Part 2 – Develop an algorithm to de-multiplex the samples

Write up a strategy (NOT A SCRIPT) for writing an algorithm to de-multiplex files and reporting index-hopping. That is, given four input FASTQ files (2 with biological reads, 2 with index reads) and the 24 known indexes above, demultiplex reads by index-pair, outputting:

  • one R1 FASTQ file and one R2 FASTQ file per matching index-pair,
  • another two FASTQ files for non-matching index-pairs (index-hopping), and
  • two additional FASTQ files when one or both index reads are unknown or low quality (do not match the 24 known indexes [this includes indexes with 'N's in them] or do not meet a quality score cutoff)

Add the sequence of the index-pair to the header of BOTH reads in all of your FASTQ files for all categories (e.g. add “AAAAAAAA-CCCCCCCC” to the end of headers of every read pair that had an index1 of AAAAAAAA and an index2 of CCCCCCCC; this pair of reads would be in the unknown category as one or both of these indexes do not match the 24 known indexes).

Additionally, your algorithm should report:

  • the number of read-pairs with properly matched indexes (per index-pair),
  • the number of read pairs with index-hopping observed, and
  • the number of read-pairs with unknown index(es).

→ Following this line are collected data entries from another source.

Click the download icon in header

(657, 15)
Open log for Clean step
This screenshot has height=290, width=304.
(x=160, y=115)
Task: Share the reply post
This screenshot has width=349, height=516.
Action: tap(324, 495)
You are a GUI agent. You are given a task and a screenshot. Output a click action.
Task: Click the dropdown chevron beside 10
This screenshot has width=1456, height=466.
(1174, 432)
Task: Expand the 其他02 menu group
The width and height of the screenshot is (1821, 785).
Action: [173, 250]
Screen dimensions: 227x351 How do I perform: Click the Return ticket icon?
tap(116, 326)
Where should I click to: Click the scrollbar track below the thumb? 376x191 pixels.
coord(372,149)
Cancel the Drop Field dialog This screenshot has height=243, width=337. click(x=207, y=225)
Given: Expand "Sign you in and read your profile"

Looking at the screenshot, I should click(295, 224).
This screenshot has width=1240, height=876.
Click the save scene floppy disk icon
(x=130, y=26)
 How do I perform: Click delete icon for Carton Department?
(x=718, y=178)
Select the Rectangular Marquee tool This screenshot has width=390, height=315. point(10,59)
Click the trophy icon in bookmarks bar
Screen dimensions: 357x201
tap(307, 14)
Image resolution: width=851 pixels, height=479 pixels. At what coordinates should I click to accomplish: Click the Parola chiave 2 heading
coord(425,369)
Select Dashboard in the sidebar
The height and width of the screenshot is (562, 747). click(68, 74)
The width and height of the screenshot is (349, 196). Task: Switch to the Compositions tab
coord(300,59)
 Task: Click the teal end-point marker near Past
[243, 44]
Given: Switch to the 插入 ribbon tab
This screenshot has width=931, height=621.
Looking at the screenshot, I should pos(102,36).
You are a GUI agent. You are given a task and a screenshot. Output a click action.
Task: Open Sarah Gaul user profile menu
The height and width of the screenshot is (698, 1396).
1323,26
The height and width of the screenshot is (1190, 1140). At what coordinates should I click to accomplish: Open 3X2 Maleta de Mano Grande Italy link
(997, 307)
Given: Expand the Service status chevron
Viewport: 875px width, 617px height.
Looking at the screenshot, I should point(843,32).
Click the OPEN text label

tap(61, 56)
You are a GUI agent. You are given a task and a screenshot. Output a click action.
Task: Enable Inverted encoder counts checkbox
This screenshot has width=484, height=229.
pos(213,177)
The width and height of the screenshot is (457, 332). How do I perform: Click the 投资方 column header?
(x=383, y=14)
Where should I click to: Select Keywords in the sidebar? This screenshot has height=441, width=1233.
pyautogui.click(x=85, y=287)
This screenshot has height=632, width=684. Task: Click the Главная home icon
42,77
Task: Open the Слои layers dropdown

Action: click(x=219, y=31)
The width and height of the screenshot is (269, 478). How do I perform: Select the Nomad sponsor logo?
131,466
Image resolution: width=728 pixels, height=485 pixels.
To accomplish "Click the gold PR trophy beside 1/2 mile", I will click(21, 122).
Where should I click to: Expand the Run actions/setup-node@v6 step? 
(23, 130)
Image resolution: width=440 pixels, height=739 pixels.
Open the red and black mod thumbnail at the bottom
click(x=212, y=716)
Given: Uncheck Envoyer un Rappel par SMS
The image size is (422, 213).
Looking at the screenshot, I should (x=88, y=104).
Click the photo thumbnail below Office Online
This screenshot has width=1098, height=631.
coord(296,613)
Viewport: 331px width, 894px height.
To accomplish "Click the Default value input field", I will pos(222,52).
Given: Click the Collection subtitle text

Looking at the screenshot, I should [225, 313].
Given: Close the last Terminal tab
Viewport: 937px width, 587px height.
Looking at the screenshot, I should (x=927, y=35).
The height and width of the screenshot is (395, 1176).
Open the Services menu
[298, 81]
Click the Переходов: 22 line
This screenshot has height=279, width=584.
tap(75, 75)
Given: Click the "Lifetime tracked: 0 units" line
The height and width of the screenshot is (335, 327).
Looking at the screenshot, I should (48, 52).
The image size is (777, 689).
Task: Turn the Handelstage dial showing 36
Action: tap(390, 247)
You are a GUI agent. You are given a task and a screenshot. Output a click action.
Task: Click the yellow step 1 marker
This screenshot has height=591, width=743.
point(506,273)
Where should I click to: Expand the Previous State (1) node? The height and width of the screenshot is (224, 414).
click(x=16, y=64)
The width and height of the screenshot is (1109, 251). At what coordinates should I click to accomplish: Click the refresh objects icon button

You should strive to report values for each possible pair of indexes (both swapped and dual matched). You should not write any code for this portion of the assignment.

Be sure to:

  • Define the problem
  • Determine/describe what output would be informative
  • Write examples (unit tests!):
    • Include four properly formatted input FASTQ files with read pairs that cover all three categories (dual matched, index-hopped, unknown index)
    • Include the appropriate number of properly formatted output FASTQ files given your input files
  • Develop your algorithm using pseudocode
  • Determine high level functions
    • Function headers (name and parameters)
    • Description/doc string – What does this function do?
    • Test examples for individual functions
    • Return statement
    • Example: If you were planning to write the function convert_phred(), you would include something like
      def convert_phred(letter: str) -> int:
          '''Takes a single ASCII character (string) encoded in Phred+33 and
          returns the quality score value as an integer.'''
          return qscore
      Input: I
      Expected output: 40

Turn in:

Answers to questions, Python script for part 1, 4 plots, and anything outlined in part 2 (NOT CODE!) to GitHub.